Besides, it is not only Allah’s crazies who demonstrate a certain weakness of spirit.
In Idaho last May, eco-terrorists determined to save the planet broke eggs on the large cars on display at an automobile dealer. They also left a note (in the vein of: “down with fossil fuels!”) written on the back of the bill linked to the purchase of the eggs. Through the store’s surveillance camera, they were quickly tracked down.
Wicked Omelet
Surely, all of this is laughable—provided that one does not find oneself, for example, on one of the aforementioned planes. But within the American Secret Service, nobody finds these incidents funny. That is for two reasons.
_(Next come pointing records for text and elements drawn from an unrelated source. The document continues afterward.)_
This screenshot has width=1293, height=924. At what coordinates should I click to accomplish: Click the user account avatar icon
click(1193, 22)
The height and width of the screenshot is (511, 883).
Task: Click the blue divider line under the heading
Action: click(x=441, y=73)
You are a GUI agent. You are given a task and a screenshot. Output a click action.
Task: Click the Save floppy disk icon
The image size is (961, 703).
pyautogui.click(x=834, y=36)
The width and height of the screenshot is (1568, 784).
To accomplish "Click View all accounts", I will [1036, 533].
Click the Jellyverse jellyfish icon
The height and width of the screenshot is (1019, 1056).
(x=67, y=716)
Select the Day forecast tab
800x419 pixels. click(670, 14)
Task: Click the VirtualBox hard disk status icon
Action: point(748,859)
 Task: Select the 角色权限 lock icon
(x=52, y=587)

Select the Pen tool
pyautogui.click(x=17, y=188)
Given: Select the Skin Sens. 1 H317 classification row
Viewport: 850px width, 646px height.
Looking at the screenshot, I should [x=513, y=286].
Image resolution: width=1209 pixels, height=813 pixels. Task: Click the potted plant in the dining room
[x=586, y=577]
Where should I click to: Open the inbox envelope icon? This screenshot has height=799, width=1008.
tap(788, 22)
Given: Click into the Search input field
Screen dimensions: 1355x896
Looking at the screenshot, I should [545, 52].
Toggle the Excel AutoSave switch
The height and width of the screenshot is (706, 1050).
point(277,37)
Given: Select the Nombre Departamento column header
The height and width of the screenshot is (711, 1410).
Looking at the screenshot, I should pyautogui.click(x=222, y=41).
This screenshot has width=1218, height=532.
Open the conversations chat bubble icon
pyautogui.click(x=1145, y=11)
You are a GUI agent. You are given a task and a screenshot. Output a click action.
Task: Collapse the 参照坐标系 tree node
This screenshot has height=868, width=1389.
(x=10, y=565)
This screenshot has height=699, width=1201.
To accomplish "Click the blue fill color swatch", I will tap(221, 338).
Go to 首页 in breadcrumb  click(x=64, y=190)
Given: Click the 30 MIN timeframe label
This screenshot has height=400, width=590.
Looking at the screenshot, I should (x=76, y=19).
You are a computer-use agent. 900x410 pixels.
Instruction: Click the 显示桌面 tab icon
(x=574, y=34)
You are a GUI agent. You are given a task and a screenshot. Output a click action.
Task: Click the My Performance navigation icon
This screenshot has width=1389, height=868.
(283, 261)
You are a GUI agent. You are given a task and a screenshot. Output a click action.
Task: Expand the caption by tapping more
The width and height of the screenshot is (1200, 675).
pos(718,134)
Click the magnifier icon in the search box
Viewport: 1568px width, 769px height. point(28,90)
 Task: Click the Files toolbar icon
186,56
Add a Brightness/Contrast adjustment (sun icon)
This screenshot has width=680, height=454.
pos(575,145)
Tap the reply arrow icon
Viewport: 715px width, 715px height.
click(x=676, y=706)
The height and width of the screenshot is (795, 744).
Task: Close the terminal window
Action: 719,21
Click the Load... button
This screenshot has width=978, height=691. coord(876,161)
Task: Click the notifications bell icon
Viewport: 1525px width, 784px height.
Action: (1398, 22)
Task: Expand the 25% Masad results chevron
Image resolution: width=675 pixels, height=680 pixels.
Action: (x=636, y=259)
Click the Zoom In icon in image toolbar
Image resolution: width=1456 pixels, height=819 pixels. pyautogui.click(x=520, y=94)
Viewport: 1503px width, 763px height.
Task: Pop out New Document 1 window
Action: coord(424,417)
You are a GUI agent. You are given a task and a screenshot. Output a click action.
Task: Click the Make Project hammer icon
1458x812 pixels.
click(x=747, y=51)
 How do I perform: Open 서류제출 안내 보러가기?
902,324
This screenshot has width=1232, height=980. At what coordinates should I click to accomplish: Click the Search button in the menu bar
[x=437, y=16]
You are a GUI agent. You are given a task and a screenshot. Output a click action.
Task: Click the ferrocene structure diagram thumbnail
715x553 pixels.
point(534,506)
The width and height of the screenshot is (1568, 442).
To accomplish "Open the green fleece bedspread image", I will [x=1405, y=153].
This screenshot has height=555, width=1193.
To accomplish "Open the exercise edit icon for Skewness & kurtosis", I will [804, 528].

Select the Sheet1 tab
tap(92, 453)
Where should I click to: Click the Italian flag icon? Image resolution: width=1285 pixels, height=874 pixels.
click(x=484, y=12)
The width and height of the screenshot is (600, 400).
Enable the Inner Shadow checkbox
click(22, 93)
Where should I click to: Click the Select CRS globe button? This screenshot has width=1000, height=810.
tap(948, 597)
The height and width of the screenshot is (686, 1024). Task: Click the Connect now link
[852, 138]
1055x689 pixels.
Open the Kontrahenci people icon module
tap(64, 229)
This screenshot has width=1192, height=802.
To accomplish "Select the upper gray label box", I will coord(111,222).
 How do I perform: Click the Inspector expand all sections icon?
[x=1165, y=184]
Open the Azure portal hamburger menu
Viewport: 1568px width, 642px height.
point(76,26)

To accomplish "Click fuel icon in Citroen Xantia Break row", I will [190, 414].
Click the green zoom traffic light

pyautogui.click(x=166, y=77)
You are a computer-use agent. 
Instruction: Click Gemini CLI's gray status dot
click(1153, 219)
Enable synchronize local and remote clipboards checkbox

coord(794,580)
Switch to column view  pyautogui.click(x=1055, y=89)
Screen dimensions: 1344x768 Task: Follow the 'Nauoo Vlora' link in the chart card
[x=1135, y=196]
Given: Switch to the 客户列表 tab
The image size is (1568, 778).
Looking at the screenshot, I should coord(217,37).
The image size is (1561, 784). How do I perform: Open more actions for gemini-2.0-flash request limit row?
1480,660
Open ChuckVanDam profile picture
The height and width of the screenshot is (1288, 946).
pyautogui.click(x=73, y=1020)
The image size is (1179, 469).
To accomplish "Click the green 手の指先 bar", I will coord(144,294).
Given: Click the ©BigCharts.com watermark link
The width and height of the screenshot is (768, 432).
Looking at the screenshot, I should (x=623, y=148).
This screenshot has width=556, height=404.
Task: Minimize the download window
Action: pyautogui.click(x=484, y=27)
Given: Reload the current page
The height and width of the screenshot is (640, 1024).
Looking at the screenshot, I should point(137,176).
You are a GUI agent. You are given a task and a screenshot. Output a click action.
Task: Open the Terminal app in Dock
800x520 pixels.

The first lies in the fact that the ‘pants bomber’ in particular brought attention to the very serious errors of counter-terrorism. To have not paid enough attention to what was going on in Yemen is one of them: the situation there has deteriorated so far that Washington and London judged it prudent to close their embassies in Sanaa yesterday. Another persistent error: the inability of the Secret Service to coordinate its activities and transmit information.
The Americans affirm that a dozen al-Qaeda “cadres” directly under Bin Laden and al-Zawahiri have been liquidated over the past 2 years. But to identify the free electrons of terrorism—these amateurs who pop up all over the place, practically without any organizational ties—is more difficult.
That they are amateurs is in this circumstance is somewhat of a blessing.